The researchers used a statistical technique called kriging to analyze the data in pursuit of diffusion patterns. Named for South African mining engineer Danie Krige, kriging is a type of spatial interpolation that uses mathematical formulas to estimate values at unknown points based on the values at known points. “For each municipality, we began with the date of the first case, whether in humans or monkeys, created a numerical sequence corresponding to the months, and connected the municipalities to the months in which diffusion began. We used kriging to create maps of the diffusion process in space and time, with curves showing its direction and speed. We then compared these with maps of vaccination coverage, finding out that the epidemic reached Campinas, for example, when vaccination coverage was very low, or that there was no vaccination recommendation,” Chiaravalloti Neto explained.
Warmer winters
The fact that the disease spread to places where it had never been reported before suggests several hypotheses that need to be tested. “The explanation that makes most sense to me has to do with warmer winters,” Pinter said. “There shouldn’t be winged mosquitoes in winter. There should only be eggs. The larvae don’t survive cold weather. However, we saw transmission even during the winter in 2017. In other words, the mosquitoes were flying in winter.”

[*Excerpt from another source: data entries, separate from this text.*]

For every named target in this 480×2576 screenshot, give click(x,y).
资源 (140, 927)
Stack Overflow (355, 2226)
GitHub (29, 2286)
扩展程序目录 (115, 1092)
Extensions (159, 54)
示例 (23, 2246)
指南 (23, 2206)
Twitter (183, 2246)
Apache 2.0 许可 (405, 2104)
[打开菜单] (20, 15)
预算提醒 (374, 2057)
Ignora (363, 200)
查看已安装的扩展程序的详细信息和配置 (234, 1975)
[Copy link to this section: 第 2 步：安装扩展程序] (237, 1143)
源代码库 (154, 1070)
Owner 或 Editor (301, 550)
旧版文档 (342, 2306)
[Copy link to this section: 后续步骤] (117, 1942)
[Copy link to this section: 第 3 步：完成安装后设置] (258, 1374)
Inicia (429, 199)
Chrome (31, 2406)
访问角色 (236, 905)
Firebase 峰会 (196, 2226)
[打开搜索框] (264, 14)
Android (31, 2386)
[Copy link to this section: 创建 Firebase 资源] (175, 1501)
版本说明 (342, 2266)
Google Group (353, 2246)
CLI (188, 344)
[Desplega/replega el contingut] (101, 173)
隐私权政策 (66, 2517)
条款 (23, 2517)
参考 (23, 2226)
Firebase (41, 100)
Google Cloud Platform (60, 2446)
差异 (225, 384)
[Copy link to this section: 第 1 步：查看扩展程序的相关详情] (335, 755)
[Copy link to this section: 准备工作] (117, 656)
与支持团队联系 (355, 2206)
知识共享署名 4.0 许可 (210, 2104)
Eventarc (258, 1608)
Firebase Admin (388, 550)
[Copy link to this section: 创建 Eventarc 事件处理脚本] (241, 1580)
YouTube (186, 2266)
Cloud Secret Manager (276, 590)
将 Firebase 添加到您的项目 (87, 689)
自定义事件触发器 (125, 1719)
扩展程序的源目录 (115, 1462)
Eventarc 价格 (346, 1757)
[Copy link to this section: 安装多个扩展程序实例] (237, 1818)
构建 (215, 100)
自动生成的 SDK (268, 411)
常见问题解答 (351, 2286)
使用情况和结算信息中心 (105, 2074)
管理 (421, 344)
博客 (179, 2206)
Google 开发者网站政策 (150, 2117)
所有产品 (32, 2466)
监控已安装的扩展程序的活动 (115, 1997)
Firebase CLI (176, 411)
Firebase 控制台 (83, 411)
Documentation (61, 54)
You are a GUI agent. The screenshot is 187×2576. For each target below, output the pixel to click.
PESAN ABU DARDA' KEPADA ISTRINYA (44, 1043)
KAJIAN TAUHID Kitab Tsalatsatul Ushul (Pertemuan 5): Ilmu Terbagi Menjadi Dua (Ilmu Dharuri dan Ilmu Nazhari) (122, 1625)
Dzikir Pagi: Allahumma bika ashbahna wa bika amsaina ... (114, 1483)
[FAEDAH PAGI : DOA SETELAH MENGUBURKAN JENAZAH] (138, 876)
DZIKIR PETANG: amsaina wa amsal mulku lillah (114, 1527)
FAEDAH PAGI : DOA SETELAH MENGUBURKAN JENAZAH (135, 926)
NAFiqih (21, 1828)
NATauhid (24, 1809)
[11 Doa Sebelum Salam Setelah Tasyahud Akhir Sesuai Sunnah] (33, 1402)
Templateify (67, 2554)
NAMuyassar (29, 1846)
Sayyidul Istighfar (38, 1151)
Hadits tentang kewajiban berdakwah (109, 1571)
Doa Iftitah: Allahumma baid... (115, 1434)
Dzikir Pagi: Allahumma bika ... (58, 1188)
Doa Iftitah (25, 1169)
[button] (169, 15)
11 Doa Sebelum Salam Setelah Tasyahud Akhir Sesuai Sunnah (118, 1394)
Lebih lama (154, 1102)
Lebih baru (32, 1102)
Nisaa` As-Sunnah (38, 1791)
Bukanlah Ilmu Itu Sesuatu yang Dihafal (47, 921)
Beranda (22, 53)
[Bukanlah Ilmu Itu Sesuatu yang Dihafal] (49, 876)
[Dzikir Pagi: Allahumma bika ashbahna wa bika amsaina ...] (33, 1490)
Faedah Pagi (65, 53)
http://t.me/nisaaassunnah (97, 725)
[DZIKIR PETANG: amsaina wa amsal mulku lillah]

Cold winters may have blocked transmission of the virus in the past, protecting cities such as Campinas and Mairiporã. “We now have warmer winters. The difference isn’t huge, but it does reach 2 °C or 3 °C,” he said. “There are studies on dengue showing that temperatures in the range of 20 °C are good for the mosquito, whereas it can’t survive at 16 °C. More or less the same thing applies to yellow fever. What makes sense to me amid so many hypotheses is that we’ve had less cold winters, and the warmer the weather, the faster the virus spreads.”
The main symptoms of yellow fever are nausea, headache, sudden onset of fever, aches, chills, fatigue, vomiting and diarrhea, but it can also affect the kidneys and liver. Fortunately, there is a yellow fever vaccine, which Brazil has produced since 1937. It is offered by the national health service (SUS), and provides lifelong protection. “Our advice to the public is to take the vaccine,” all three authors agree.